RIM, on account of their weakening position in the market and poor financial results, has announced around 5,000 job cuts. Adding to their woes is the delay in the release of their BlackBerry 10 software, something that could have helped better their situation. However, in spite of their state of crisis, the company has rejected the possibility of a collaboration with Microsoft.
With things getting tougher, RIM is finding it difficult to fight its way back. With fewer options left with them, RIM could either sell their handset business away or pair up with Microsoft. Reportedly, Microsoft’s CEO, Steve Ballmer, had even approached RIM, making an offer similar to the one they already have with Nokia. It would mean RIM would have to abandon their upcoming BlackBerry 10 OS and adopt a Windows based phone instead. Microsoft was willing to purchase a stake in RIM, providing the company some much needed cash. However, at a conference call yesterday, RIM’s CEO, Thorsten Heins, made it clear that the company will not be abandoning BB 10 in order to adopt another company’s OS, be it Android or Windows Phone and rubbished rumors of any possible collaboration.
Heins believes adopting another OS may not go well with RIM’s strategy and their customers. Irrespective of reports, Heins seems firm on wanting to stick with the original plan of introducing the BB 10 software, no matter how the delay impacts the company. RIM is looking to establish their own platform to be able to serve their customers with the best kind of user-experience, instead of relying on another company’s platform. They are aiming to be different and develop a feasible and successful platform for mobile computing in the future. RIM is clearly not looking forward to partnering with Google or Microsoft, atleast in the near future.

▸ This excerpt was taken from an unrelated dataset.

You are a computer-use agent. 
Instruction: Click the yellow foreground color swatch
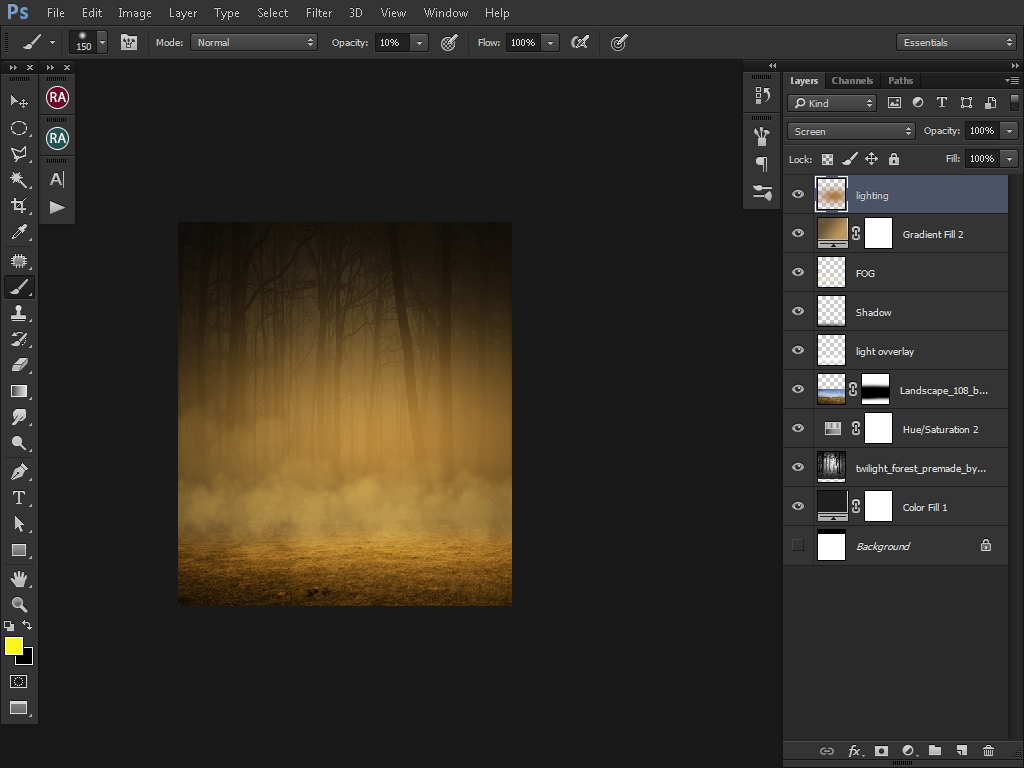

Meanwhile, Matias Duarte, head of user experience at Android is willing to work with RIM, helping them manufacture devices with a physical keyboard that run on Android. Duarte is of the opinion that RIM manufactures excellent quality physical keyboards. The fact that the smartphone market is fast losing out on phones with QWERTY keypads could be the reason why Duarte might have shown interest in working with RIM. The smartphone industry fails to realize that several users prefer typing on hardware buttons over using touch-screens. Infact, smartphone makers are now manufacturing devices with larger displays, contributing to the growth of the touch screen real estate.